Microsoft introduces Copilot AI to Windows 10 – but there are reasons you might not get it

Windows 10 has now got the Copilot AI with the latest patch for the release version of the OS – or at least some users have.

The cumulative update for December, which just arrived (patch KB5033372), debuts Copilot (in preview) on the desktop, as well as applying the usual security fixes, and a few extra features besides.

Copilot’s icon is positioned on the taskbar, at the far right in the system tray. However, if you don’t see the AI assistant on your taskbar after installing KB5033372, that could be due to a slight complication for Windows 10 users regarding the interface, which we’ll come back to shortly.

Or it might be simply because this is a limited rollout of the AI to begin with. As Microsoft notes: “[Copilot] is available to a small audience initially and deploys more broadly in the months that follow.”

If you do see the Copilot icon, and don’t want the AI on your desktop, the good news is that you can right-click to disable it, as Windows Latest reports.

The December update for Windows 10 also gives the News & Interests panel more screen real-estate, and it introduces another feature from Windows 11 aside from Copilot.

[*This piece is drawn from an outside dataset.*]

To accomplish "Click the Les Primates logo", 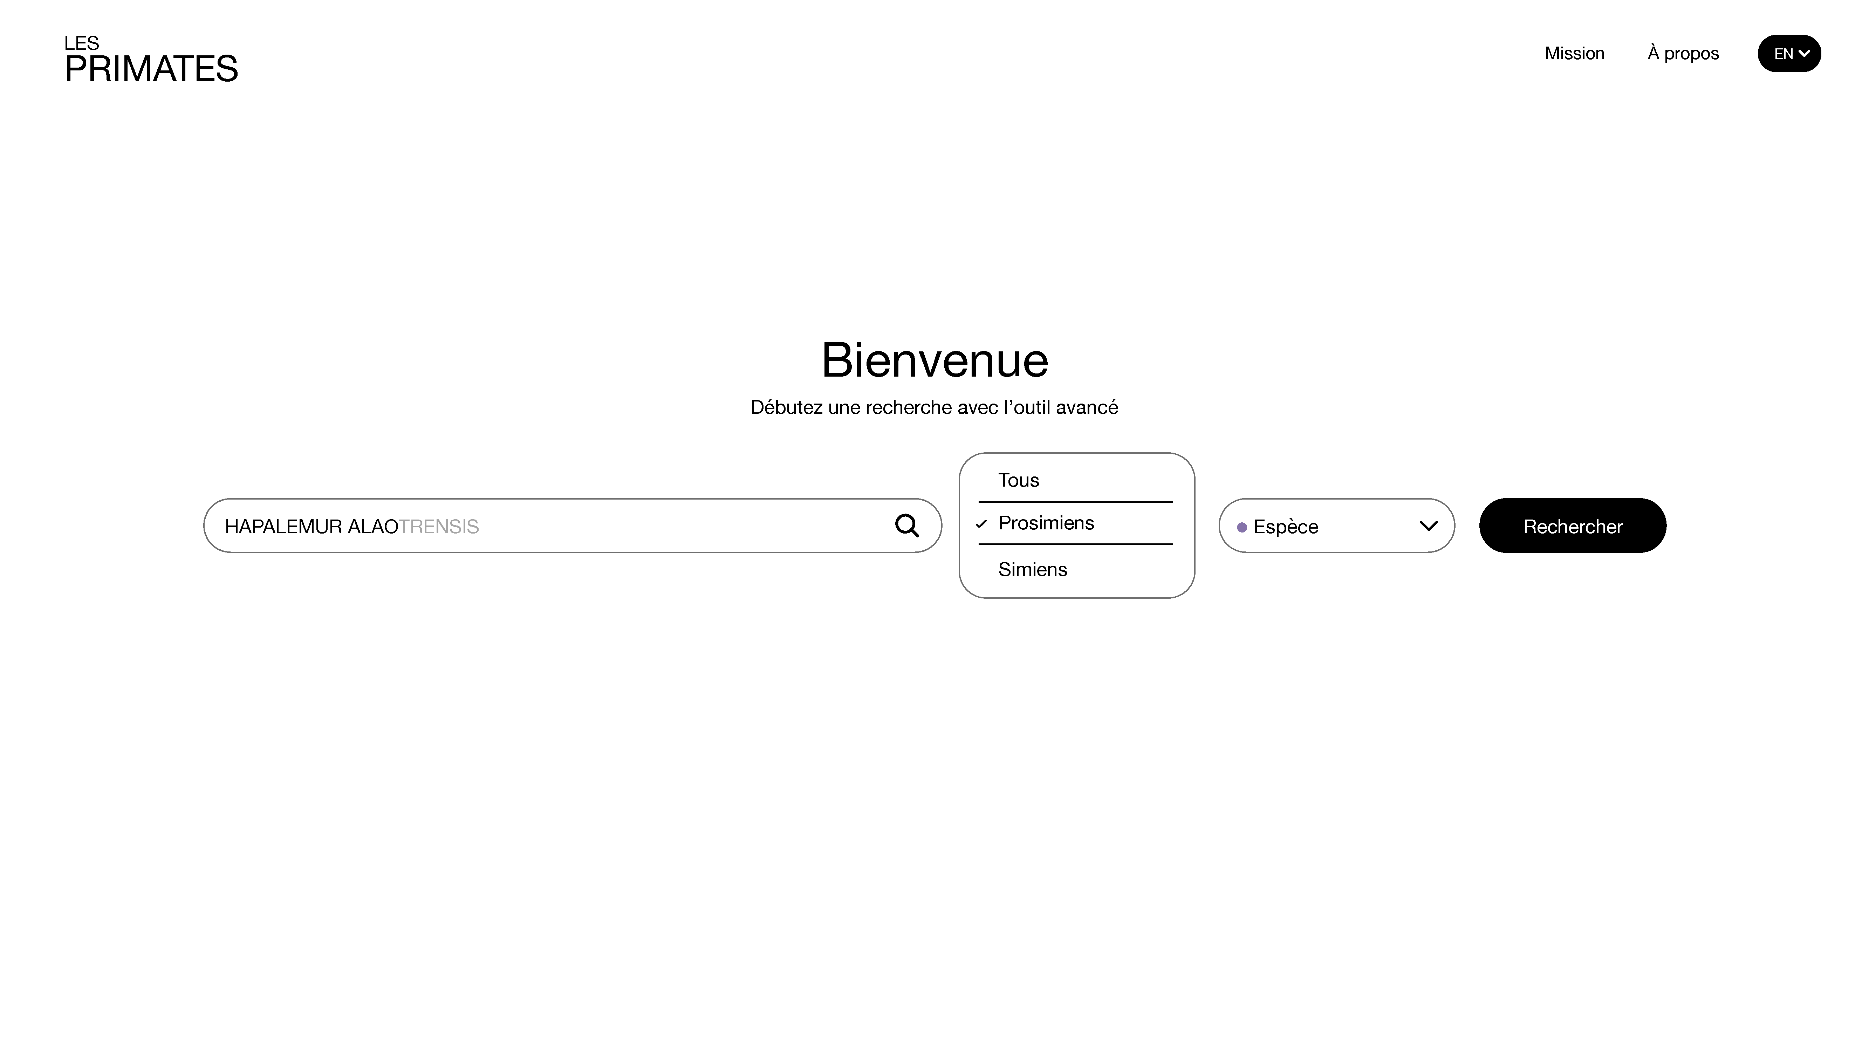I will [151, 59].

That’s the ‘Get the latest updates as soon as they are available’ option, which as the name suggests, is a way to offer up your PC to get updates as soon as possible – with the catch that you may experience wonkiness as an early adopter. But more choice is always good in our book.

Analysis: Sidestepping Copilot

Copilot is the major move here, of course, but what about that mentioned interface issue? Well, there’s a problem for those who’ve moved their taskbar away from the bottom of the screen, and to the side, in Windows 10. Admittedly, that’s a niche set of users who are seriously into their desktop customization, but still, there are people who will likely be annoyed by this.

Microsoft informs us: “Copilot in Windows (in preview) is not currently supported when your taskbar is located vertically on the right or left of your screen.”

The obvious workaround, as Microsoft points out, is to move your taskbar back to the bottom of the screen (or the top). If you’re a hardcore customizer, though, relocating your taskbar from its preferred vertical position at the sides will probably mess with your mojo and workflow in a meaningful way.

At any rate, Microsoft tells us that it’s working on resolving this hiccup with the UI, and will keep us updated as to the progress on that fix.

The reason this isn’t a problem in Windows 11, by the way, is that you can’t move the taskbar away from the bottom of the desktop (much to the chagrin of those mentioned keen desktop tinkerers).

At the moment, Copilot is only on a limited rollout anyway, and it could take months to arrive on any given Windows 10 PC – but at least the process has now kicked off.

You’re not missing that much, mind, given the AI’s current condition, where it’s basically just a glorified version of the Bing chatbot (now renamed Copilot itself). It can manipulate some Windows settings, but not many to begin with – that functionality will be ramped up as the months pass, though.